Not Heard in New York Since 1929: Respighi’s “La Campana Sommersa”

New York City Operas production of Ottorino Respighis “La Campana Sommersa” is the finest effort yet of the recently...
New York City Opera’s production of Ottorino Respighi’s “La Campana Sommersa” is the finest effort yet of the recently reëstablished company.PHOTOGRAPH BY SARAH SHATZ

The playwright Gerhart Hauptmann (1862-1946) wafts like a ghost through the annals of early-twentieth-century opera. Alban Berg thought seriously of making an adaptation of Hauptmann’s play “And Pippa Dances” (1906) before moving on to the two Frank Wedekind plays from which he would fashion “Lulu.” And Carl Ruggles spent several of his early years writing an opera based on “The Sunken Bell” (1896), and even submitted a draft to the Metropolitan Opera, but he destroyed the score, recognizing (rightly) that he lacked the kind of talent to take on the challenge of the theatre. But “The Sunken Bell” did make the leap to opera, in 1927, when the Italian composer Ottorino Respighi transformed the play into “La Campana Sommersa.” It turned out to be an exceptional piece of work, and its production by the New York City Opera (which runs at Jazz at Lincoln Center’s Rose Theatre through April 5th) has proved to be the finest effort so far of the recently reëstablished company.
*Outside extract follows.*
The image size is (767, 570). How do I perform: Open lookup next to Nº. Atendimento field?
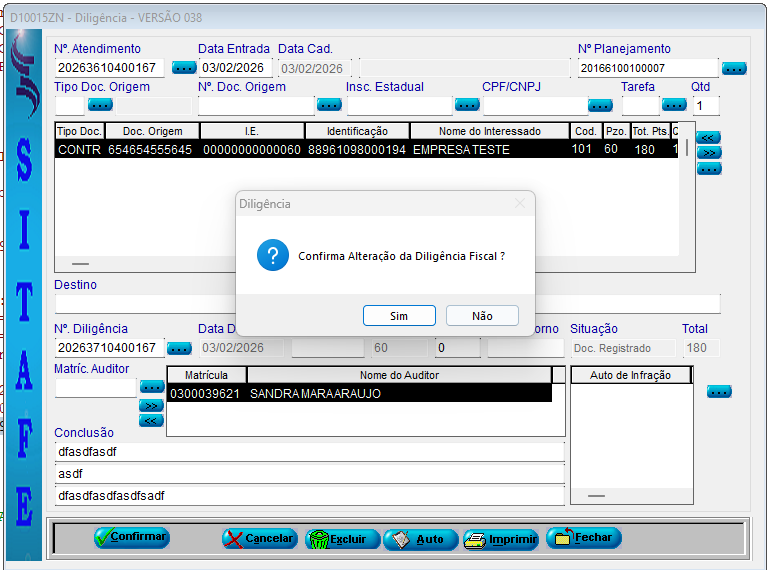(x=184, y=68)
The quality of the piece is essential to this production’s success. Respighi (1879-1936) is not well known as a composer of opera, but he was nonetheless a major international figure in his time, producing such works as the orchestral tone poems “Fountains of Rome” and “Pines of Rome,” the vocal scena “Il Tramonto” (a setting of words by Shelley), and the Sonata for Violin and Piano, all of which remain firmly in the repertory. In other words, he was an A-list pro, unlike many of his country’s one-hit men, composers like Leoncavallo and Mascagni, who scored fantastic successes on the stage but lacked the craft to reach beyond opera or to deepen their engagement with it. While there is no “big tune” in “Campana,” there is no verismo sloppiness, either. The vocal lines are both confidently crafted and expressively acute. Respighi learned his orchestration from Rimsky-Korsakov, and the unique combination of technical mastery and childlike wonder that he brought to his instrumentation became the basis of his still-persuasive style. “Campana”—which was last produced in New York by the Metropolitan Opera, in 1929—may well be his finest effort in the genre.
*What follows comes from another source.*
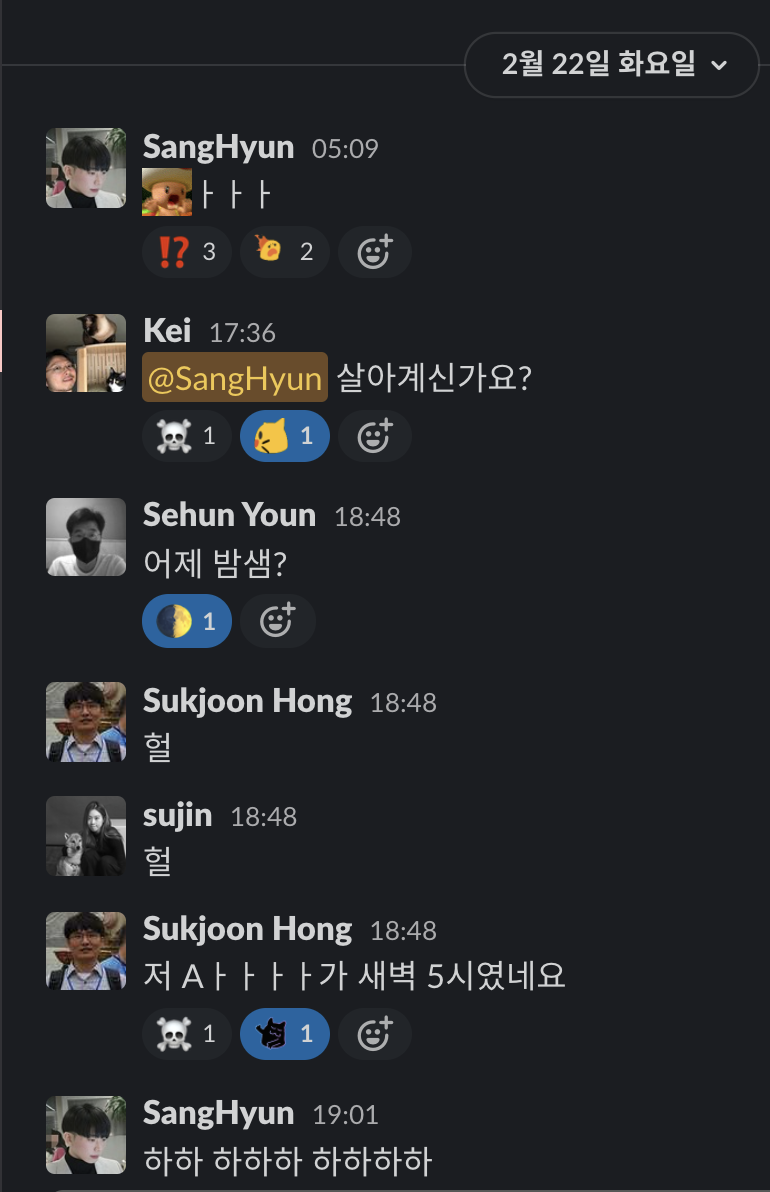This screenshot has width=770, height=1192.
Task: Click the sujin username
Action: click(177, 816)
Hauptmann’s play is a fairy story very much like that of Dvořák’s “Rusalka,” which recently played at the Met. But this tale is centered less on the romantic yearnings of the fairy woman and more on the intense ambition of the human man, in this case a master bell-maker whose prize creation—the sunken bell—is lost due to some fairy-land mischief. Saved from death and despair by the maiden elf Rautendelein (who becomes his lover and queen), he starts building a temple to a new religion of his own devising, using the elves as slave labor. But the suicide of his abandoned wife crushes his soul and eventually takes his life; Rautendelein, having pity, blesses him with one last kiss. Hauptmann’s strong sense of theatrical naturalism—based, like Zola’s, in a concern for the downtrodden working class—keeps the Symbolist elements from seeming silly or irrelevant.

You’d never mistake City Opera’s version of “Campana” for the high-concept production by Mary Zimmerman that “Rusalka” got at the Met. Michael Capasso, City Opera’s general director, likes things in the traditional manner, and the costumes and décor are rather dated—to the Joseph Volpe era at the Met, which will probably suit many New York operagoers just fine. (The production’s use of video projections, however, gave added depth and atmosphere to the Rose Theatre’s relatively small stage. Pier Francesco Maestrini is the stage director.) But, by co-producing with the Teatro Lirico di Cagliari, Capasso has injected a genuine sense of Italianità into the proceedings; members of that company’s orchestra sat in with the City Opera musicians, giving the performance—led, confidently, by Ira Levin—an unexpected intensity and commitment. The singers, from what I could tell, were nearly all American, and their performances were excellent all around: Brandie Sutton, Marc Heller, Glenn Seven Allen, and Philip Cokorinos led the cast.